Photograph by Ric Stovall, Vail Resorts

In Colorado, they call it a bluebird powder day—when an azure sky reigns over a fresh snowfall, casting an almost purple glow that makes the gentle swells sparkle like lustrous opals. It was just such a day when we crested Vail Mountain and I got my first taste of the legendary back bowls. After a couple of days on the front side’s neatly mapped terrain, I’d finally gathered enough courage to tackle the uncharted posterior. It had taken us one gondola, three lifts, two catwalks, and three runs to get here—the last, a long glide atop a ridge and into a forest of lodgepole pines that felt as lonely and enchanted as Narnia.

I’d thought nothing could be as spectacular as the alpine views from the west peak, with its breathtaking horizons that seemed to blur sky and land the way infinity pools reach into the ocean. But the back bowls are an otherworldly landscape, great craters carved by fire and water where skiers slice their own paths down wide-open faces. I imagined this is what it would feel like to go heli-skiing—or travel with Lewis and Clark.

Vail’s 5,289 skiable acres, the most of any resort in Colorado, provide a constant sense of discovery. Its nearly 200 runs draw skiers from all over the world, yet its thirty-one lifts (including a new gondola with Wi-Fi and heated seats) spread them evenly across the expanse. There are children’s conveyor lifts and green runs even at the top, so everyone gets to enjoy the views, which can stretch to mountain ranges fifty miles off. And, though Vail is home of the Burton U.S. Open Snowboarding Championships and has three terrain parks, snowboarders are relatively tame here. Why? Vail Village—home of both a Ritz-Carlton and a Four Seasons—is simply pricier, so it attracts more families and well-heeled tourists than daredevil shredders.

However, in 2010 Vail Resorts (which also owns Breckenridge and several other ski areas) upped its hipster cred by introducing the highly addictive EpicMix app. Scanners automatically read your pass each time you ride a lift, tracking data like vertical feet skied and number of days on the mountain. Skiers can compete against friends, time themselves against Lindsey Vonn, and earn hundreds of “pins.” (I got the Everest pin for skiing the equivalent of its height, thank you very much.)

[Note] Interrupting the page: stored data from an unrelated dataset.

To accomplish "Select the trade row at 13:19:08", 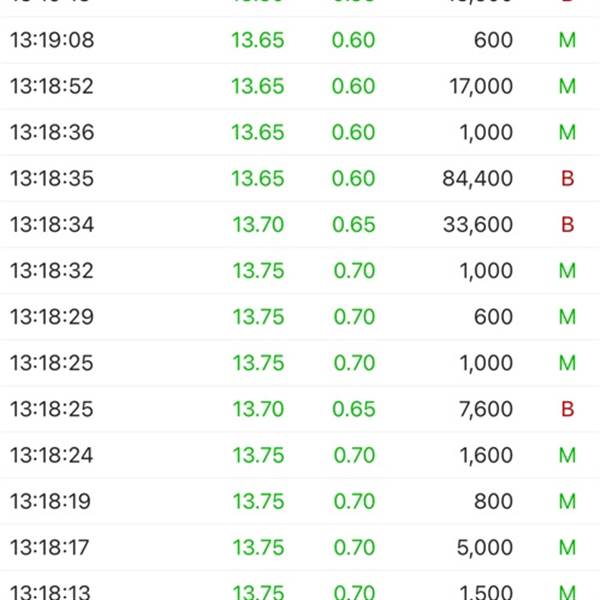I will (x=300, y=40).
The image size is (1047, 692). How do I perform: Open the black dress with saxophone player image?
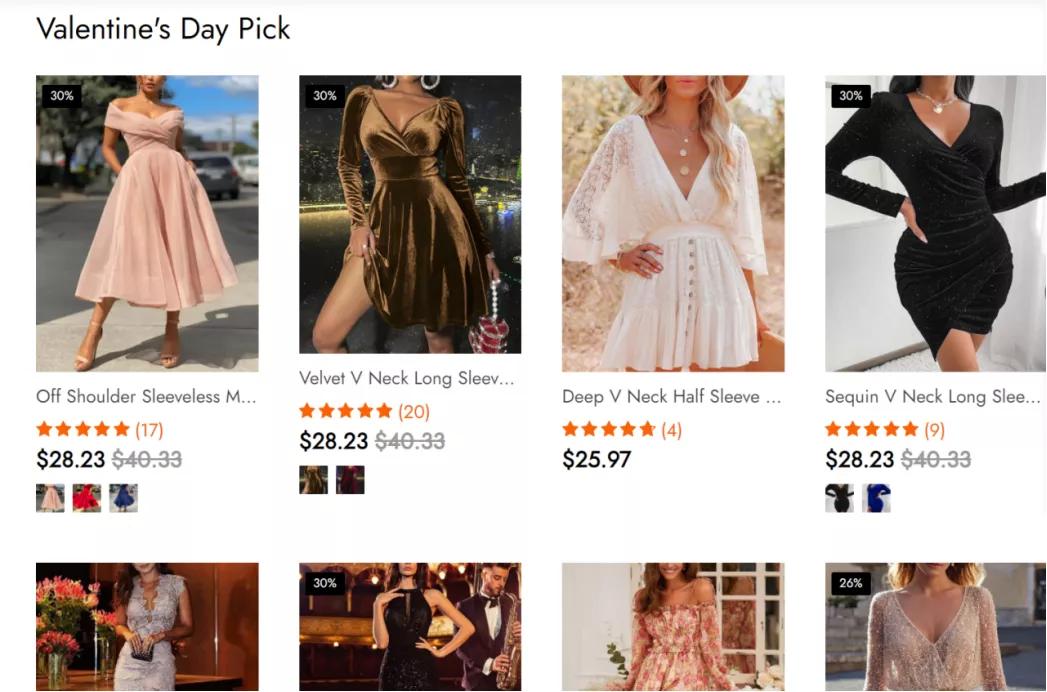tap(410, 627)
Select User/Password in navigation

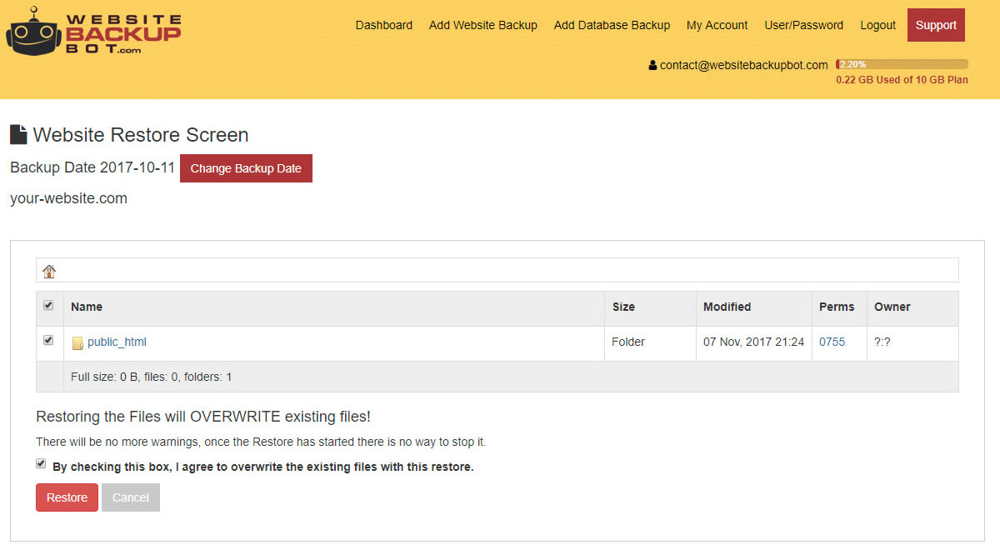tap(803, 25)
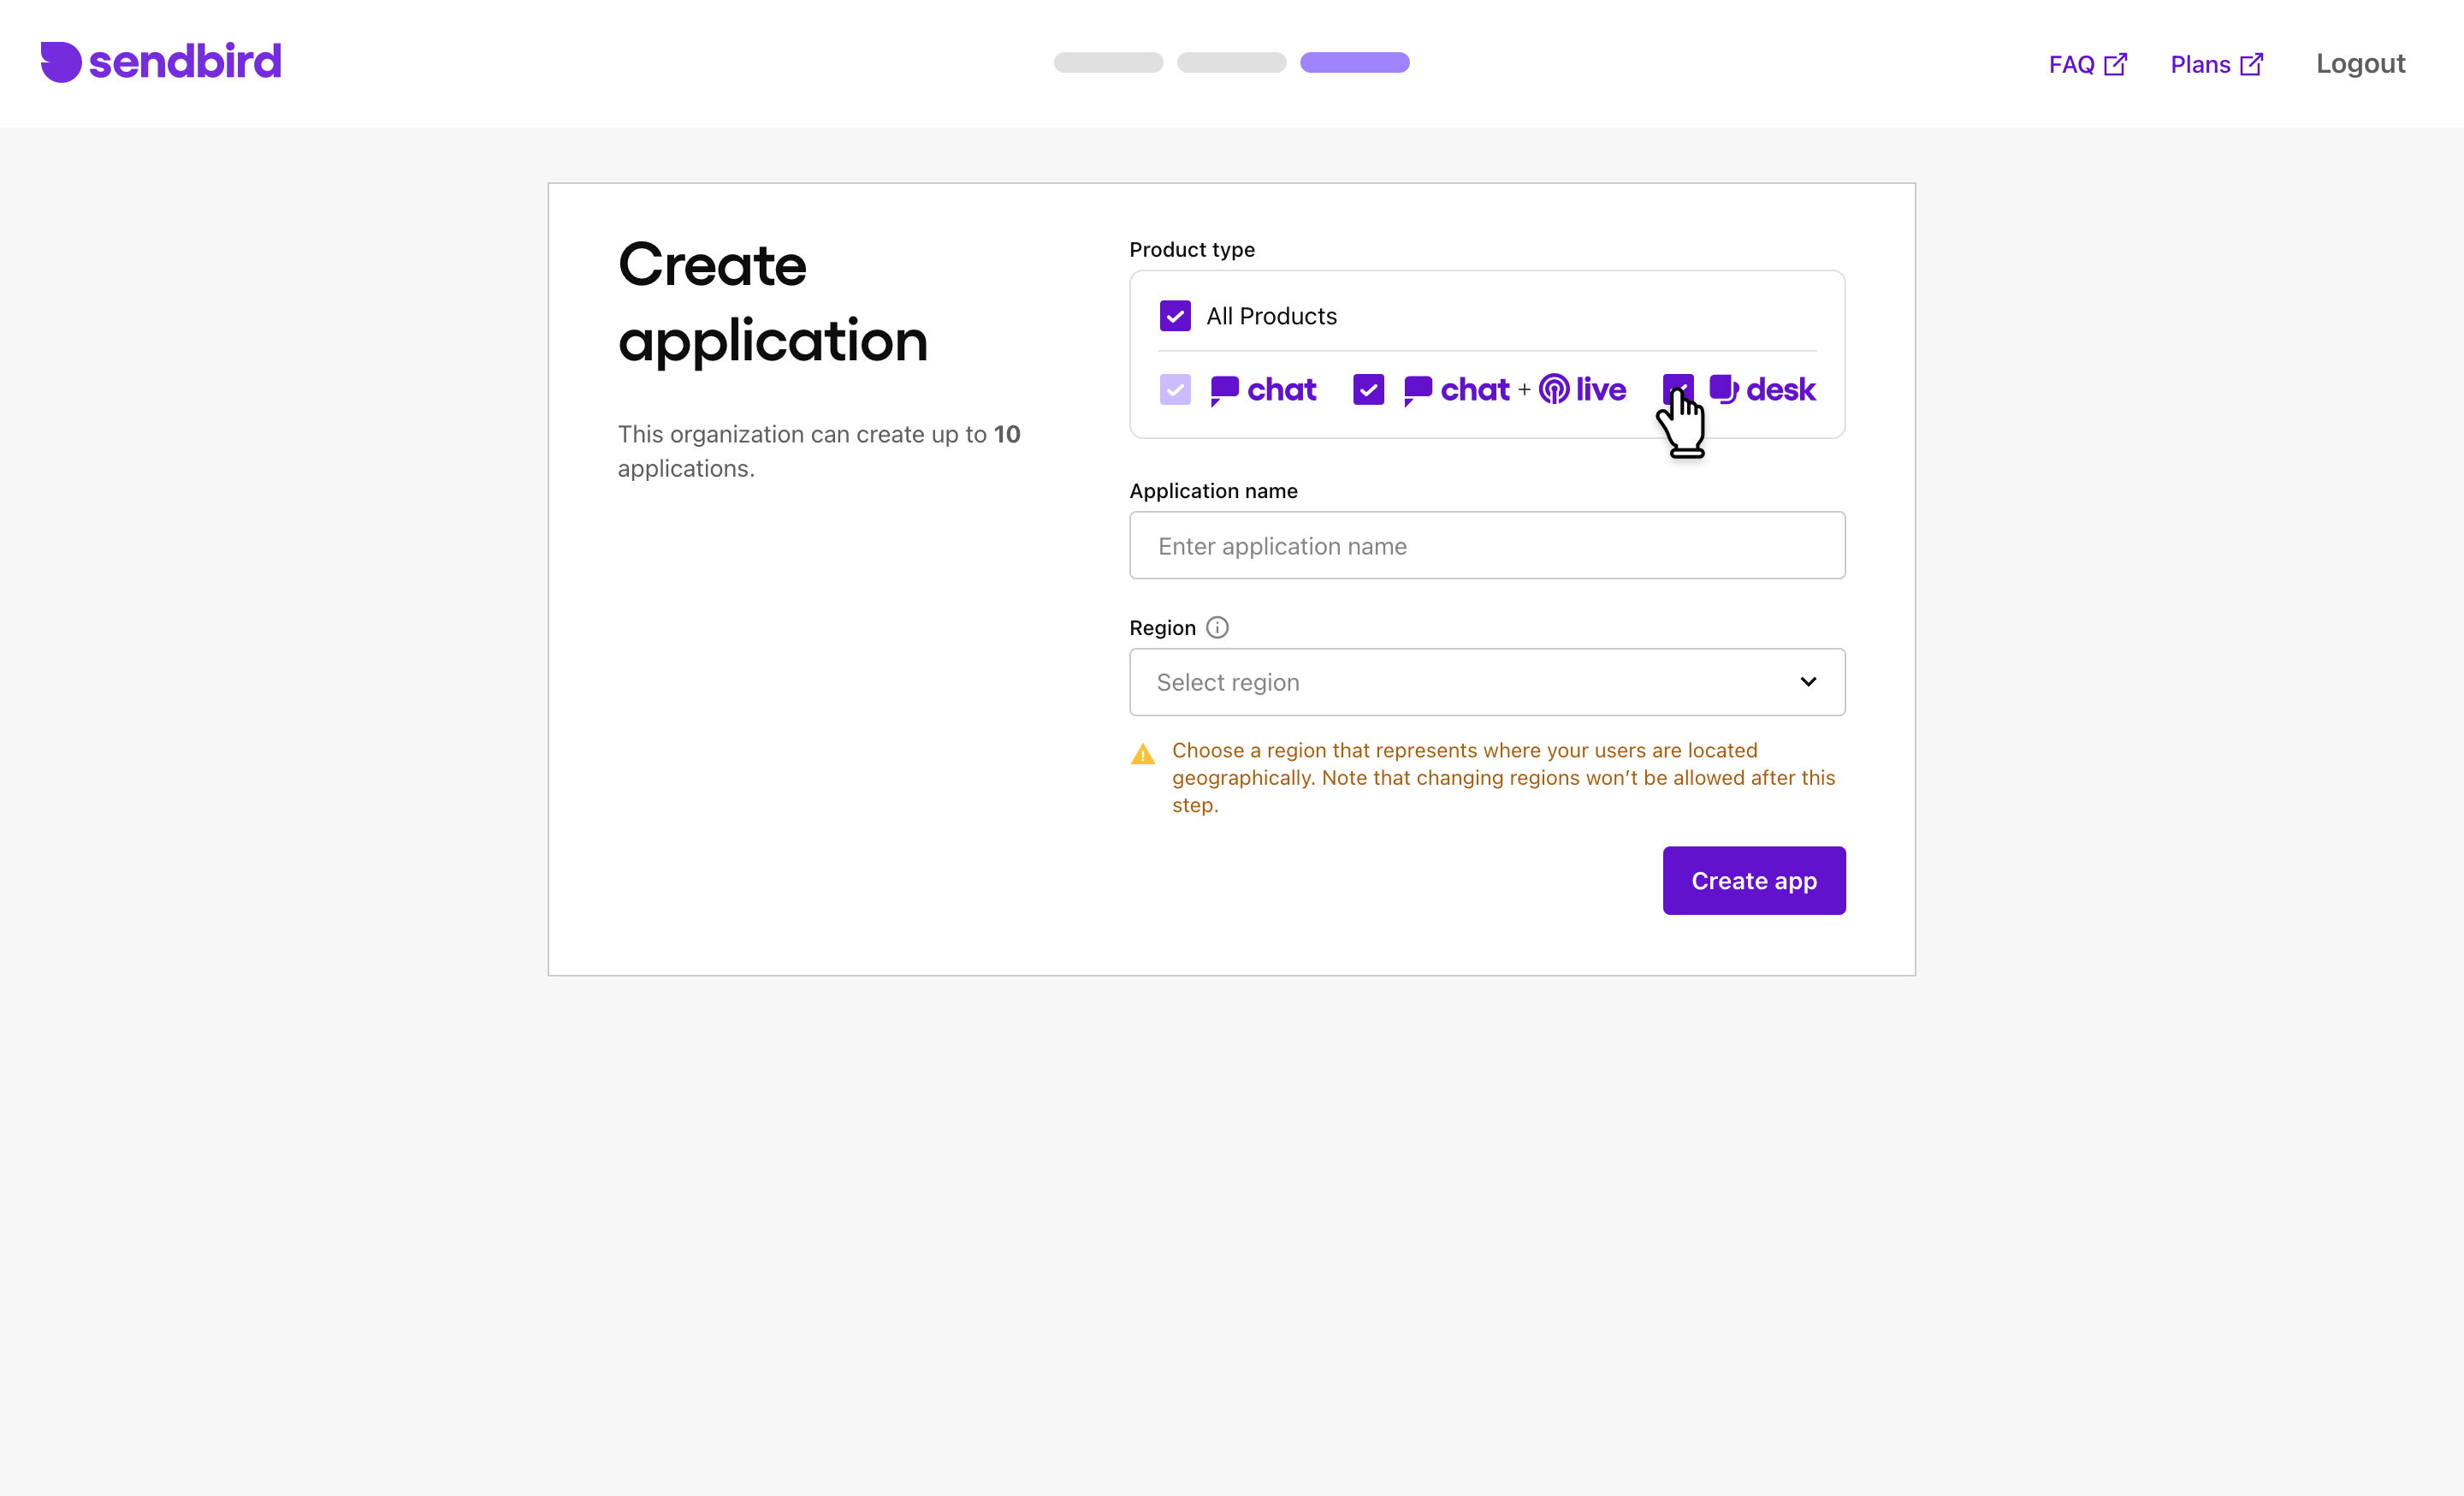
Task: Click the Logout link
Action: point(2360,64)

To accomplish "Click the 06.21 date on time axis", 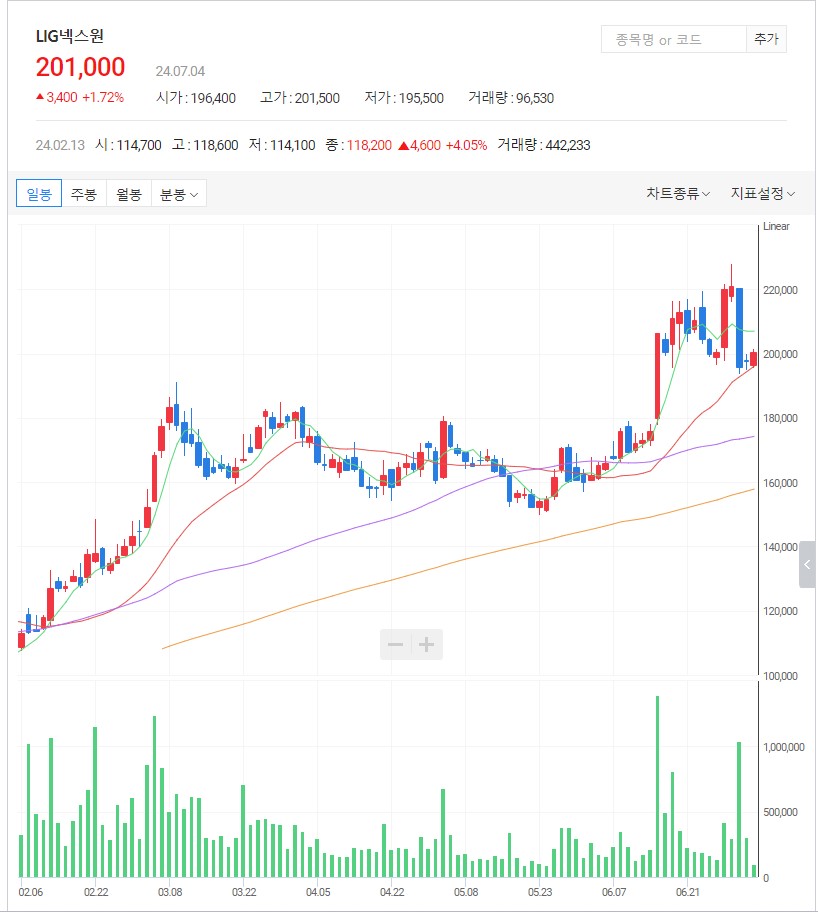I will 687,891.
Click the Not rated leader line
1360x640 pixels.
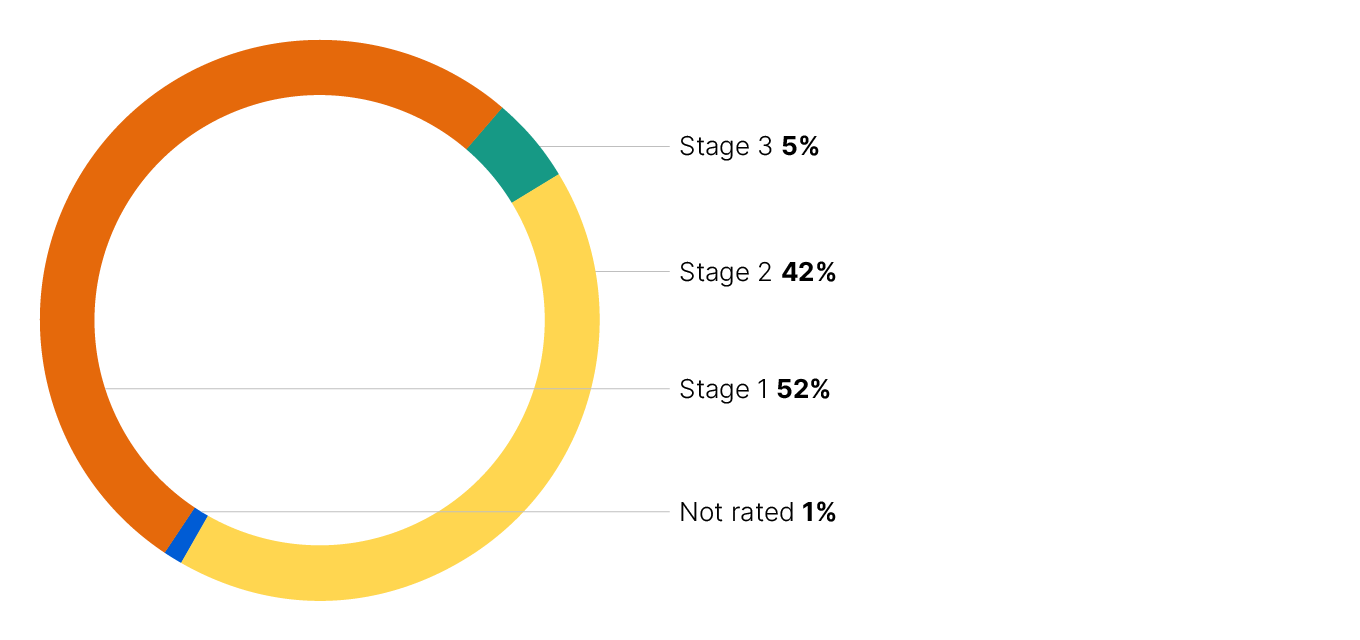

Vail is the perfect ski destination for Atlantans because we can fly there directly during winter. It’s also a foodie haven, with a rep as one of the best dining scenes among ski towns. Hot spots like Restaurant Kelly Liken and Nobu’s Matsuhisa draw national attention. But our family opted for an experience we can’t get back in Georgia: on-mountain dining. A lunch of savory chicken-and-pheasant pot pie fortified us nicely at the 10th, a new slope-side restaurant whose modern alpine cuisine is the swankiest you’ll ever eat with hat hair.

Most memorable was our evening at the Game Creek Club. As holiday lights sparkled in the town below, we rode a gondola and then a snowcat to a private, Bavarian-style lodge nestled high against the mountain’s face. The prix fixe menu offered many highlights, but the meat dishes were most exceptional, especially the Colorado lamb. My niece sighed over dessert and pronounced a garnish of caramel foam “bubbles of happiness.”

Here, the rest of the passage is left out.